Mexico is the United States' third largest trading partner, with more than $611 billion in products and services crossing the border last year, according to the U.S. Commerce Department.

Even a short closure of 24 or 48 hours "would be complete chaos," said Russell, of the international logistics company Tecma.

Even the dinner plate could be affected

At this time of year, Mexico provides almost all of the avocados in the United States, Steve Barnard, president and chief executive of Mission Produce, told Reuters.

Mexico accounts for almost 80 percent of the total avocado business in the U.S., according to the Avocados from Mexico website. And according to the website, Mexican avocados are the only ones available 365 days a year.

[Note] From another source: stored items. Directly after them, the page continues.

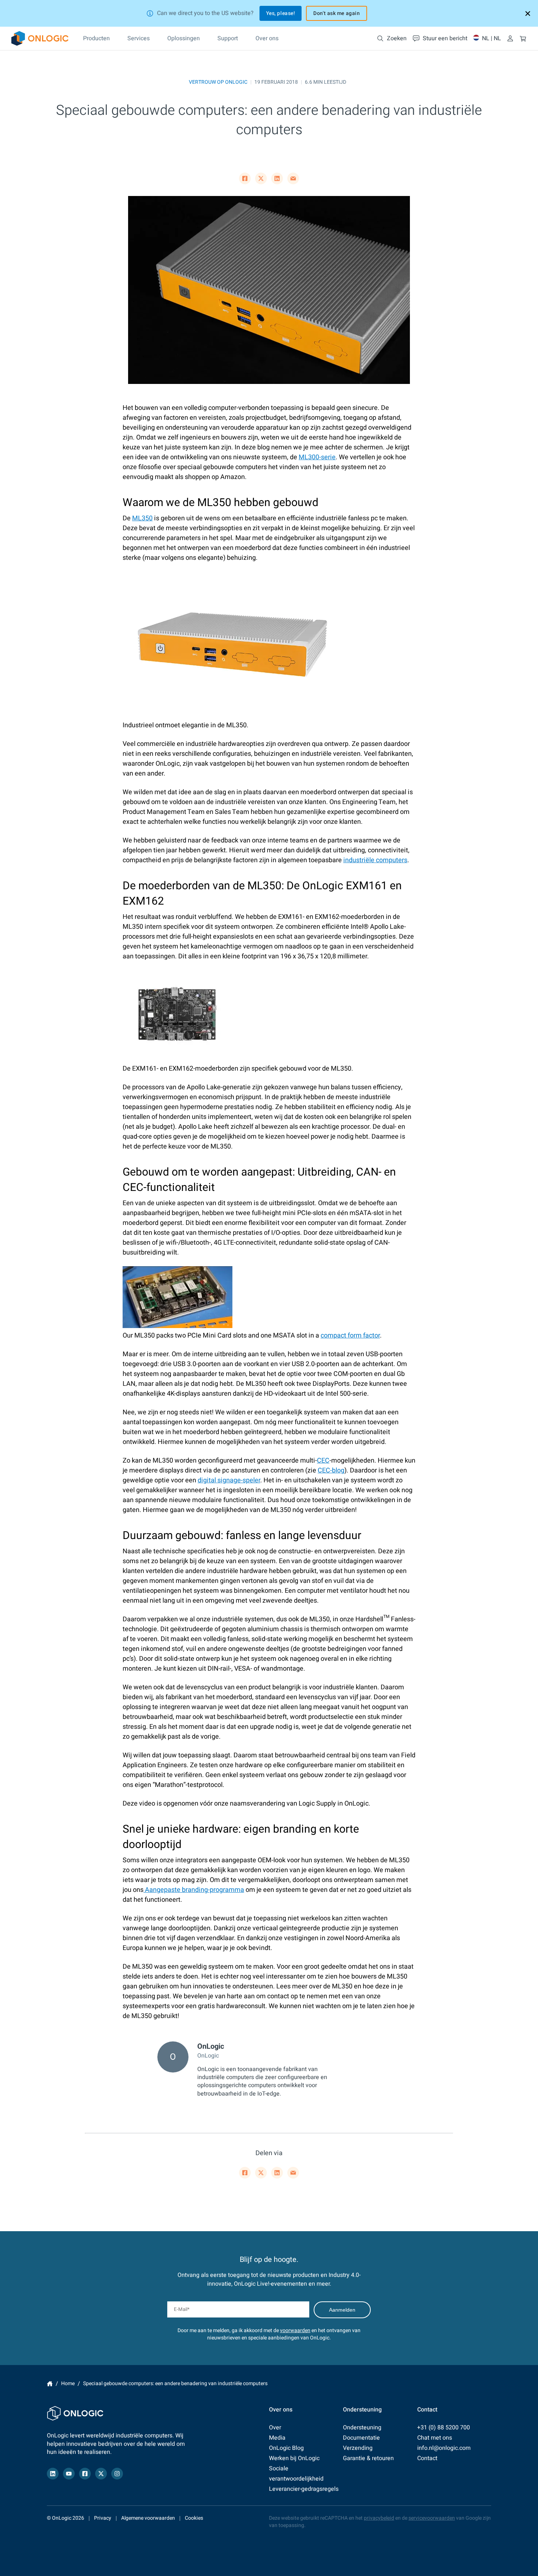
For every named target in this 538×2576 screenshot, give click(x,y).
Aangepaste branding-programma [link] (193, 1890)
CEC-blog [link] (331, 1470)
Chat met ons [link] (434, 2437)
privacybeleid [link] (379, 2518)
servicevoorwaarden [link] (431, 2518)
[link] (39, 38)
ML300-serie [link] (317, 457)
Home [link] (50, 2383)
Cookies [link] (194, 2518)
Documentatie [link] (361, 2437)
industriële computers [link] (375, 860)
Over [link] (275, 2427)
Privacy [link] (102, 2518)
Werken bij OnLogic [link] (294, 2458)
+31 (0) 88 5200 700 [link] (443, 2427)
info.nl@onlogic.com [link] (444, 2448)
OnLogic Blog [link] (286, 2448)
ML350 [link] (142, 518)
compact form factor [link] (350, 1335)
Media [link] (277, 2437)
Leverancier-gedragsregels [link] (304, 2489)
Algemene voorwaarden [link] (148, 2518)
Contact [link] (427, 2458)
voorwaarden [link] (295, 2330)
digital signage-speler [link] (229, 1480)
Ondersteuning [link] (362, 2427)
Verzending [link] (358, 2448)
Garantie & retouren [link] (368, 2458)
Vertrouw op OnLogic (218, 82)
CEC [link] (323, 1461)
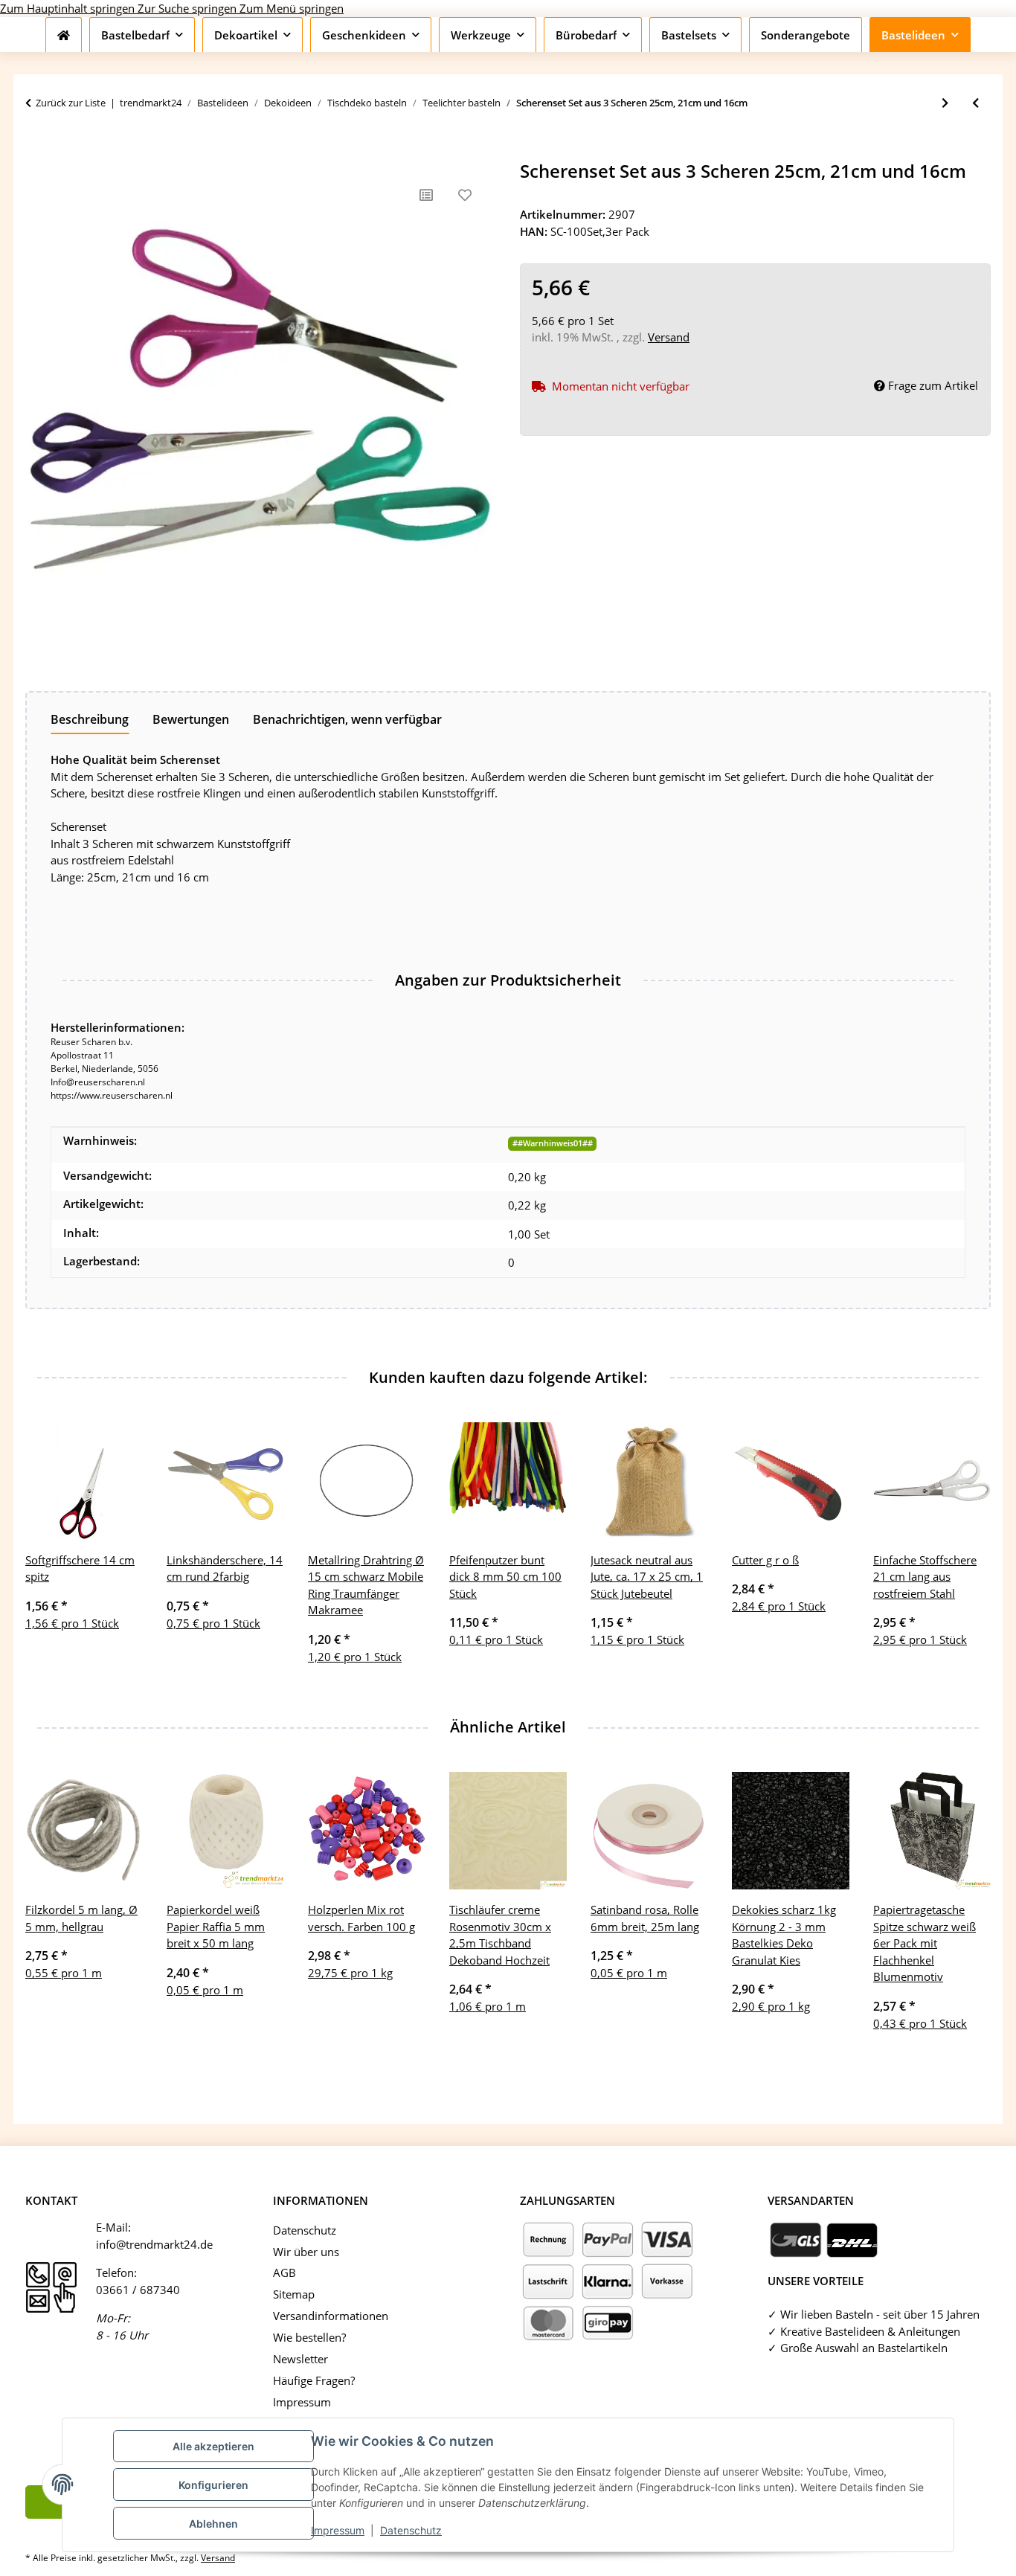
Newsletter (300, 2358)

Jame Mata, president of Mata's Produce Inc. in El Paso, said avocado is a popular commodity in the Sun City.

"We sell a lot of avocado," he said. "Right now we are ordering about 80 to 100 cases of avocados a week."

Each case has 84 avocados, so his store is moving 6,800 avocados per week.

"I have no idea what people would use if if they couldn't put avocado in their shrimp cocktails or guacamole," he said.

Mexican restaurants in El Paso and elsewhere would especially struggle without the widely used ingredient and garnish.

Maria Tarango, manager of Flautas Y Paleteria Tepalca in West El Paso, didn't even want to consider running out of avocados.

"It's a necessity here," she said. "We use it in the flautas, in the tortas and quesadillas, and of course in the guacamole, when we serve salsas on the tables.

"We order about 50 boxes of avocados per week on the low end," she said. "And each box has about 38 to 42 avocados. The effect would be drastic."

El Paso even has a restaurant named after the fruit — The Avocado Cafe, near Interstate 10.

Owner Greg Pugh puts a full avocado on the side of every sandwich, and he recently invented a new smoothie made of avocado, almond milk and coconut.

"People have been talking about it all morning," Pugh said Monday of the possible avocado crisis, adding that the news stories might have given people even more of a hankering for his sandwiches. He only had one avocado left before closing time at 4 p.m.